** REQUIRED WORK **
Copy the listing below verbatim, everything from the line containing "[Besök Stockholms universitet på YouTube]" down to the end of the listing, including both of those ends. Omit the pictures from your copy.

Records in a dataset
------------------------------------
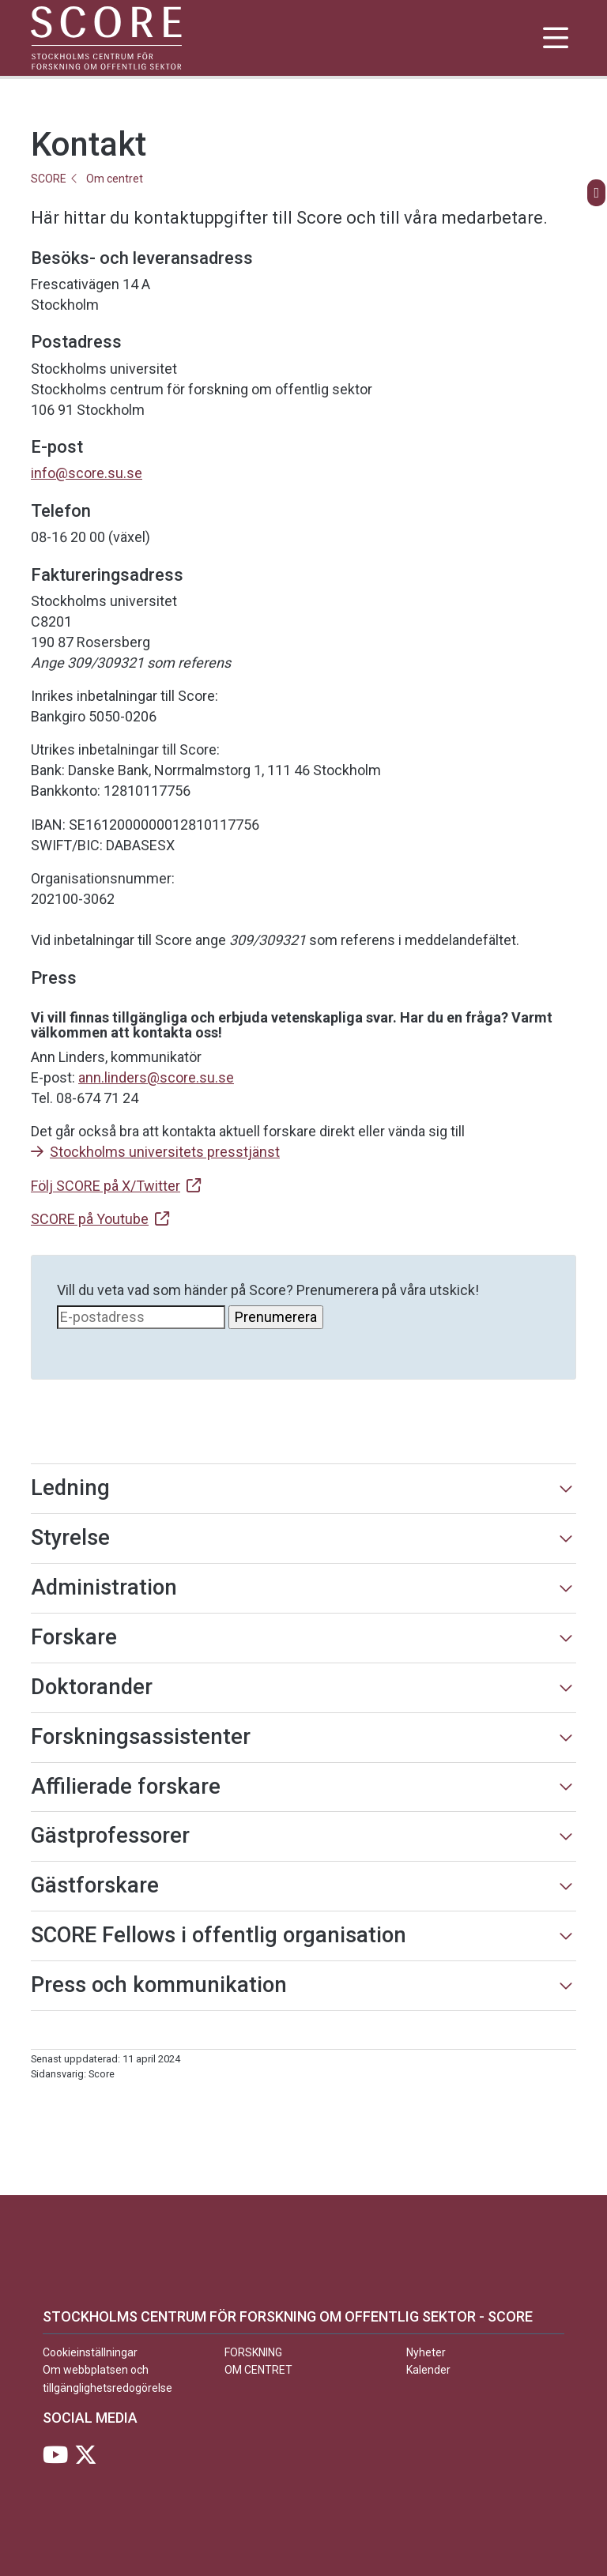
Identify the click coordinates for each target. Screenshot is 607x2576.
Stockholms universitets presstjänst (165, 1151)
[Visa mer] (566, 1489)
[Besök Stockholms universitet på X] (85, 2459)
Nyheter (426, 2352)
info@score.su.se (86, 473)
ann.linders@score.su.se (156, 1077)
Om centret (114, 178)
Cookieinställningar (90, 2352)
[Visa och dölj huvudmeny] (555, 38)
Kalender (428, 2369)
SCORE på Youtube (90, 1219)
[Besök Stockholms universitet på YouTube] (55, 2459)
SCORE (48, 178)
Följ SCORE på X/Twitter (105, 1185)
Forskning (253, 2352)
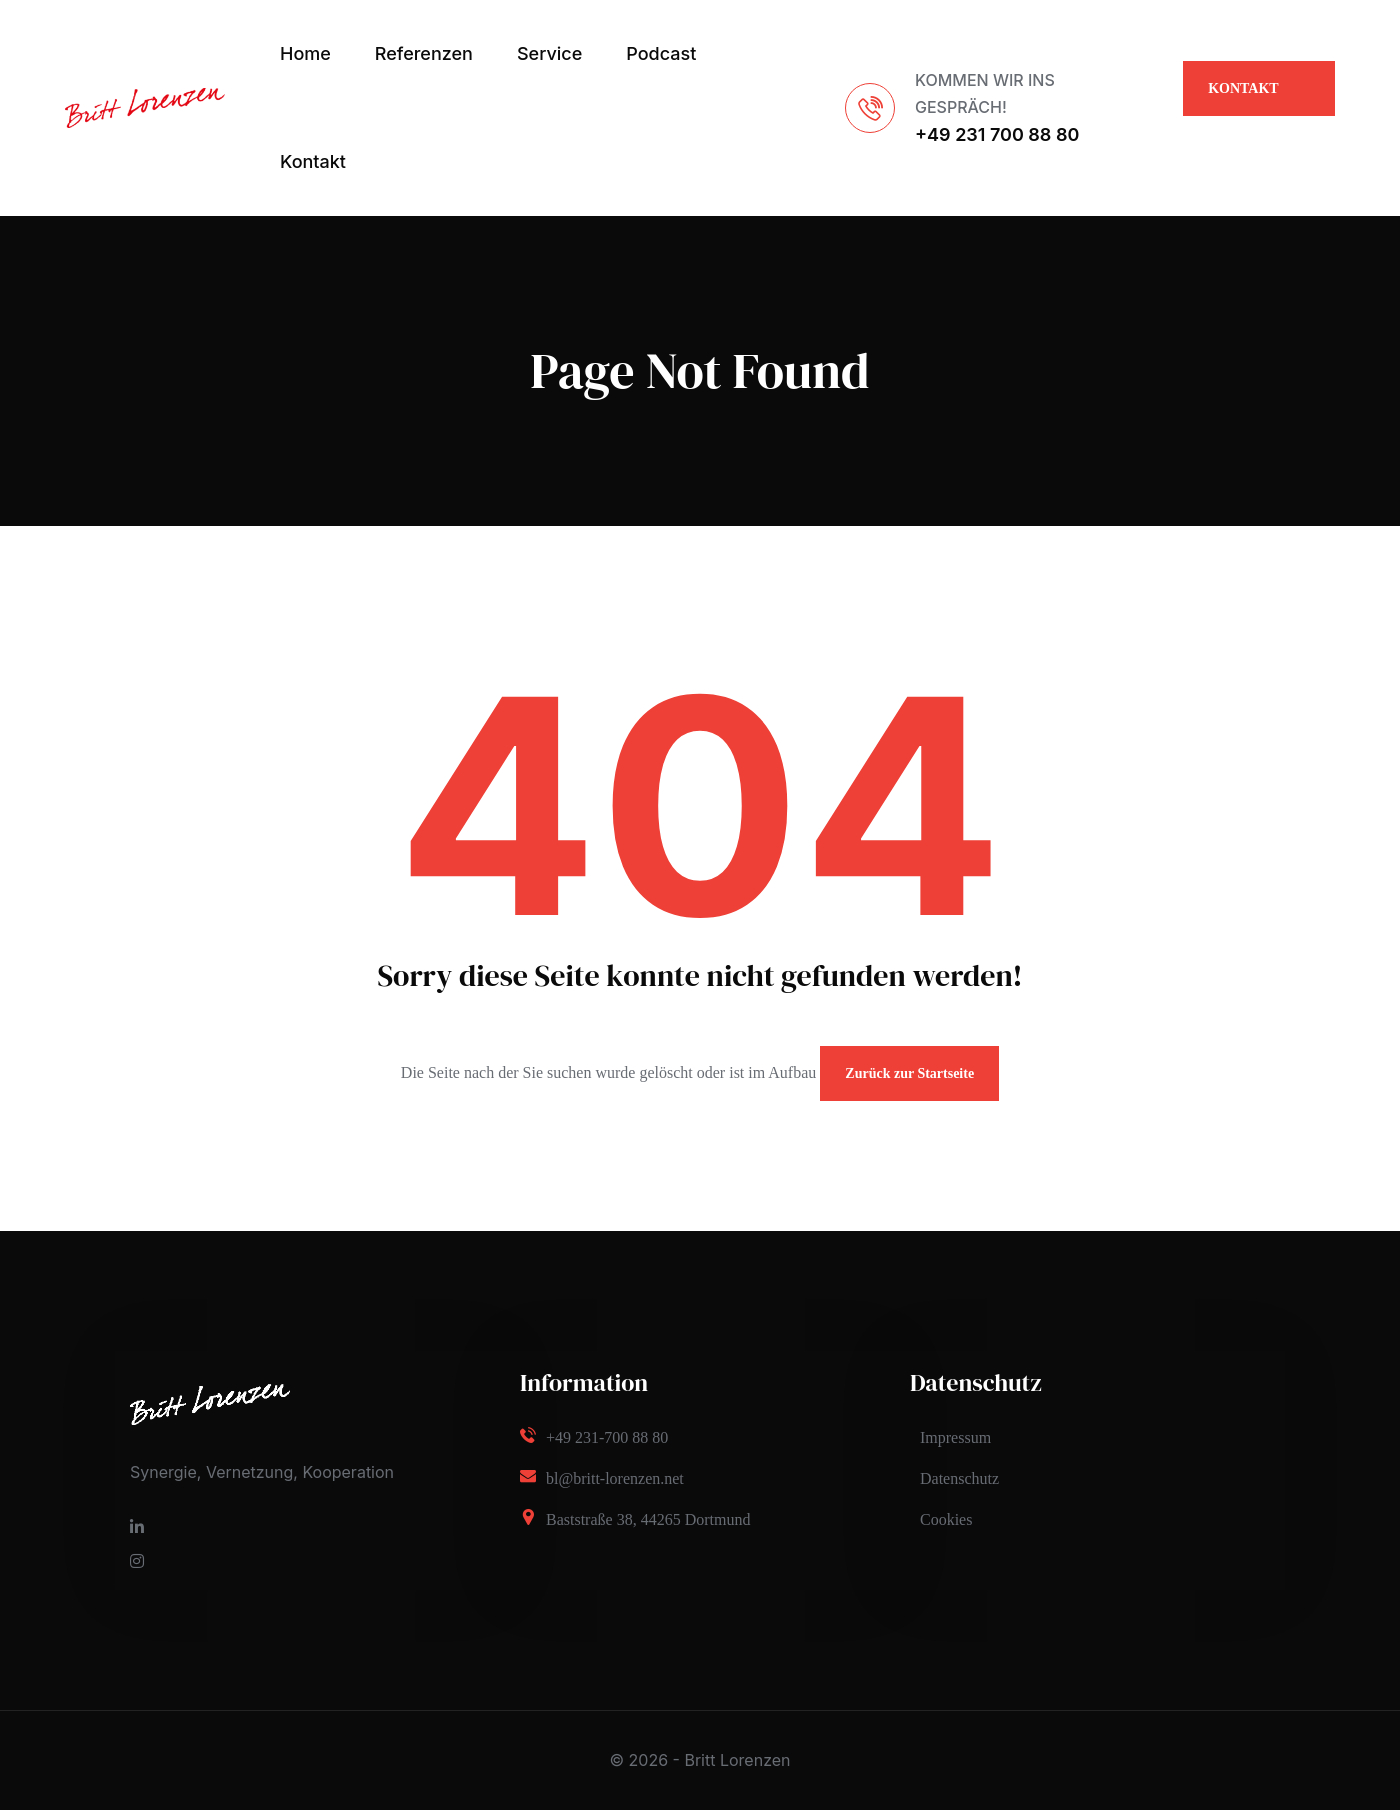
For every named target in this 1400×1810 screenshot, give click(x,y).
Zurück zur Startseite (909, 1073)
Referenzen (424, 53)
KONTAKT (1243, 98)
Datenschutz (959, 1478)
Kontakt (313, 161)
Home (305, 53)
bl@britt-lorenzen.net (615, 1478)
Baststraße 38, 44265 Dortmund (648, 1519)
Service (549, 53)
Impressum (955, 1437)
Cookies (946, 1519)
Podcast (661, 53)
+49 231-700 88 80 (607, 1437)
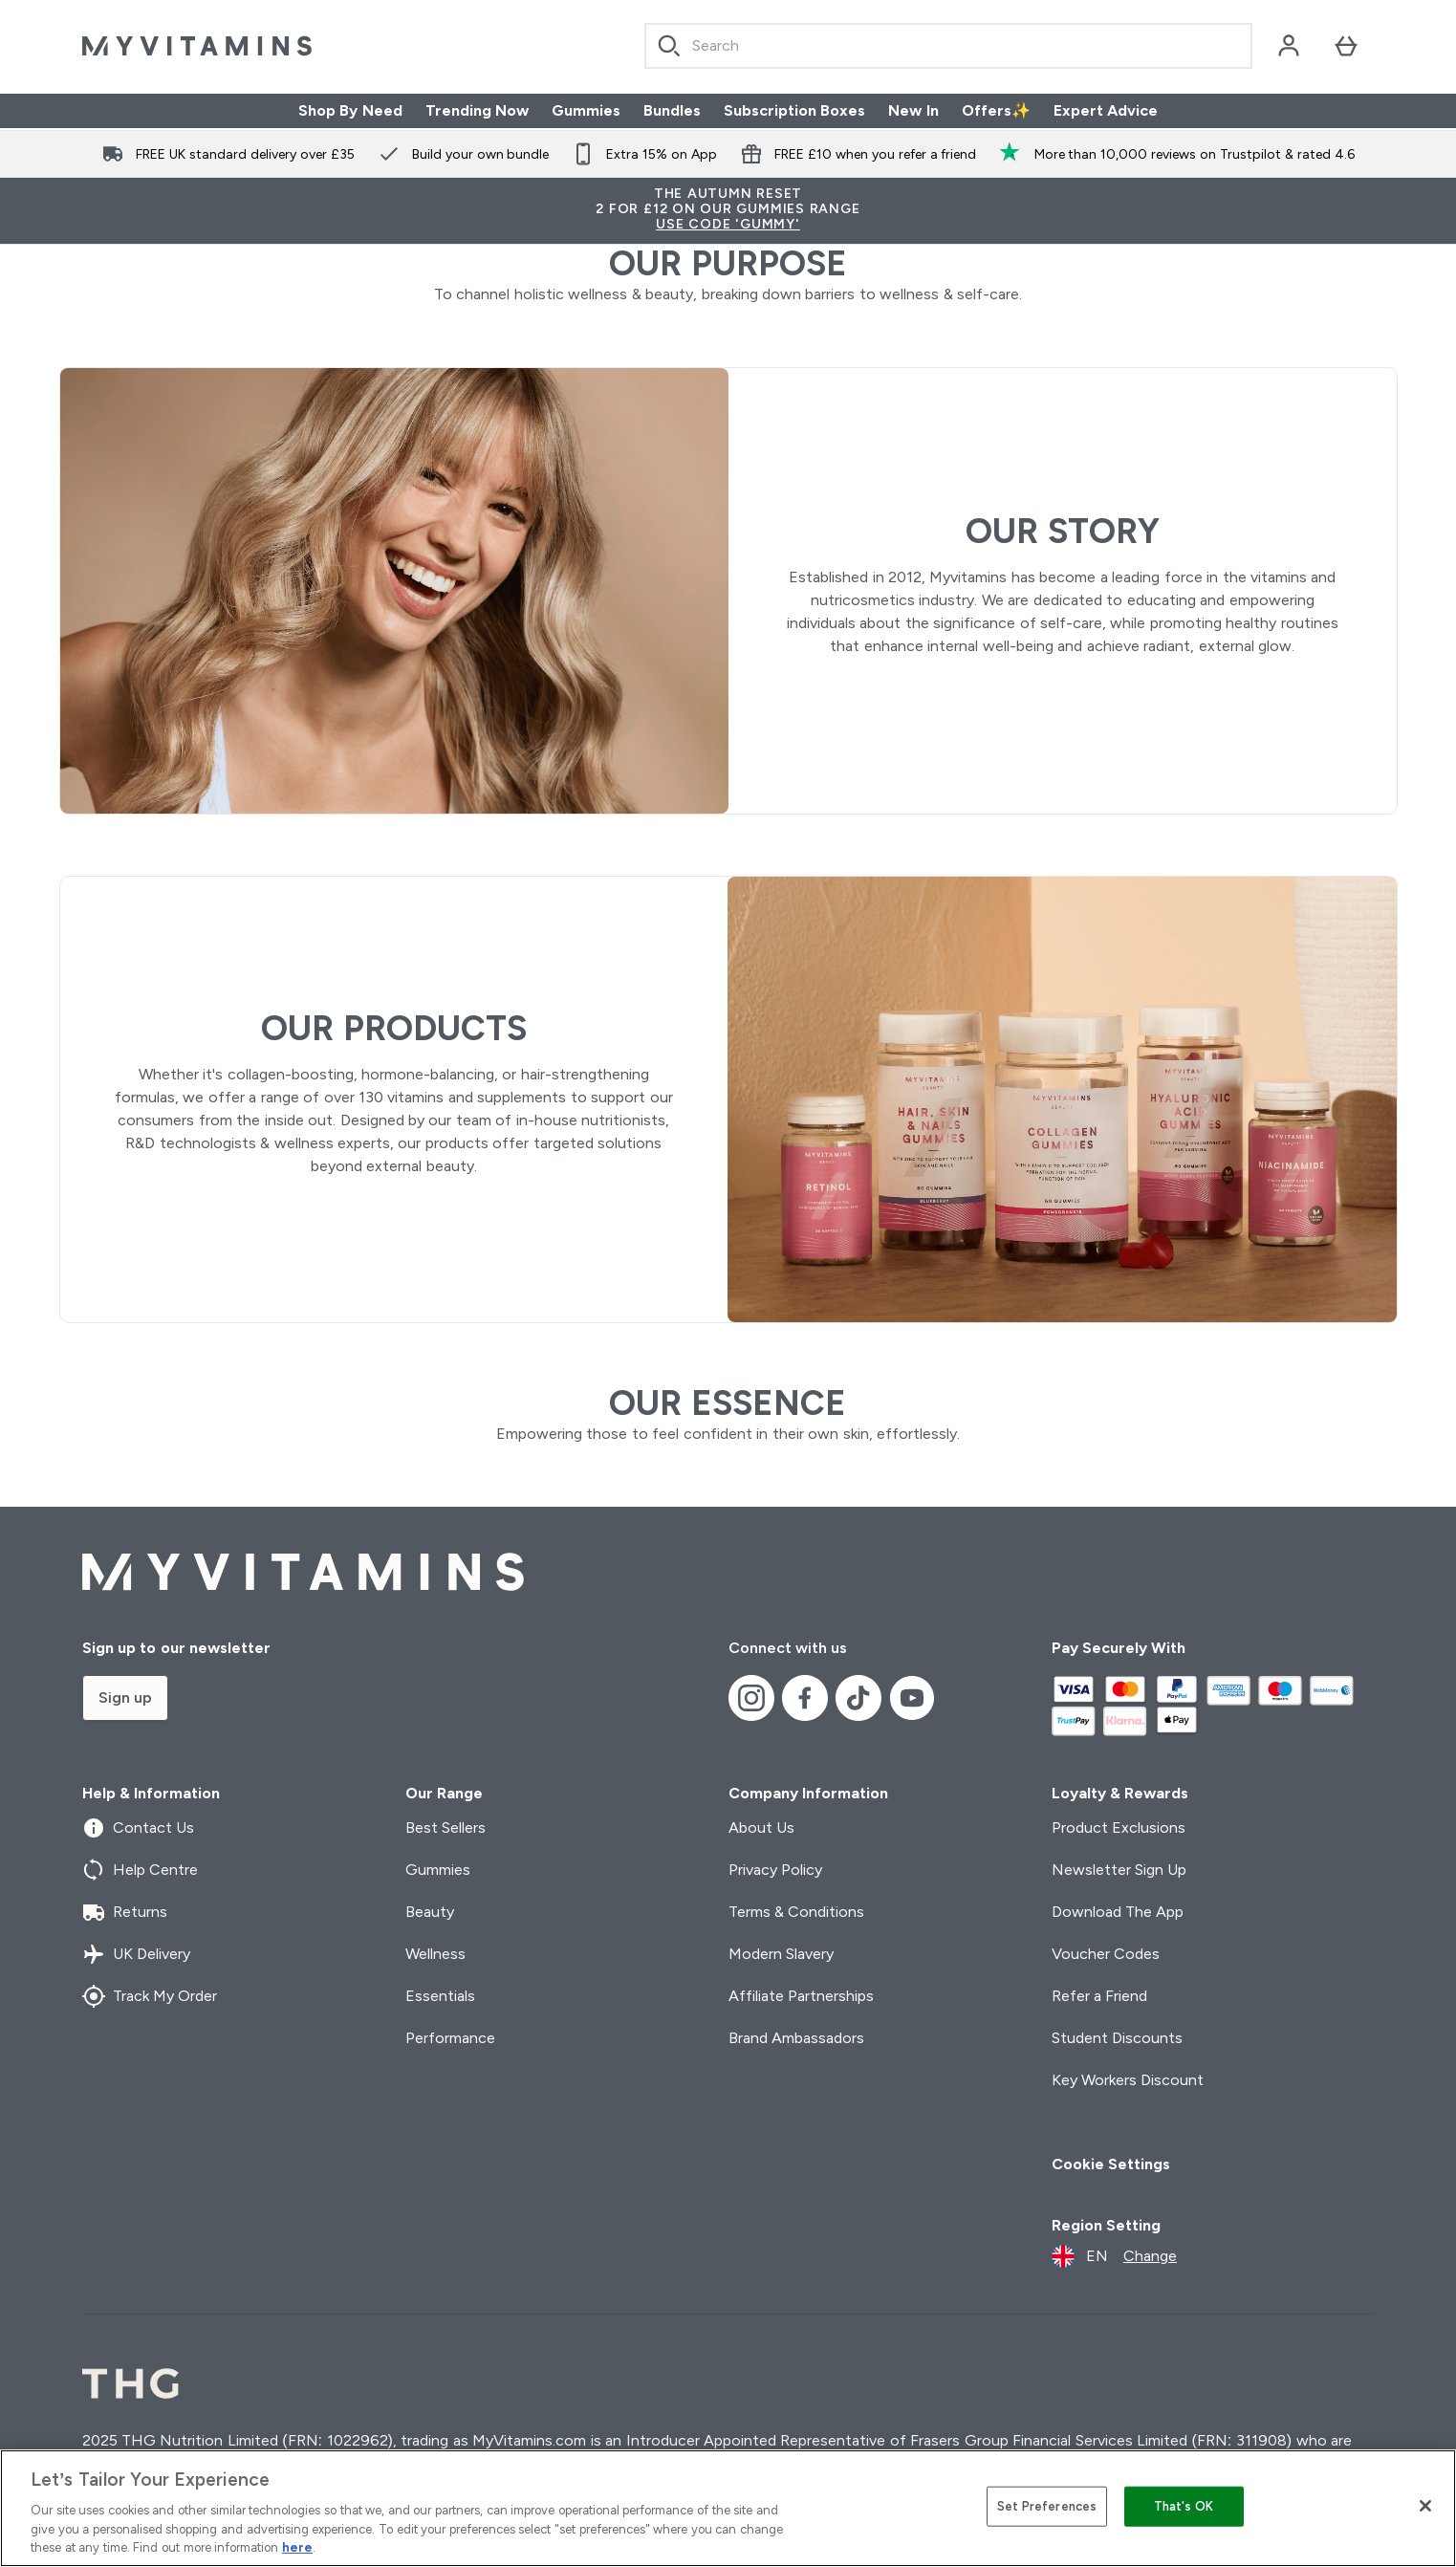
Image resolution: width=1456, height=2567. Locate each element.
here (297, 2547)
------------------------------------
** TASK RESPONSE **
[Besök Stockholms universitet på YouTube] (55, 2459)
SCORE (48, 178)
Följ SCORE på X/Twitter (105, 1185)
Forskning (253, 2352)
For every named target in this 1400×1810 screenshot, give click(x,y).
Zurück zur Startseite (909, 1073)
Referenzen (424, 53)
KONTAKT (1243, 98)
Datenschutz (959, 1478)
Kontakt (313, 161)
Home (305, 53)
bl@britt-lorenzen.net (615, 1478)
Baststraße 38, 44265 Dortmund (648, 1519)
Service (549, 53)
Impressum (955, 1437)
Cookies (946, 1519)
Podcast (661, 53)
+49 231-700 88 80 (607, 1437)
Image resolution: width=1456, height=2567. Locate each element.
here (297, 2547)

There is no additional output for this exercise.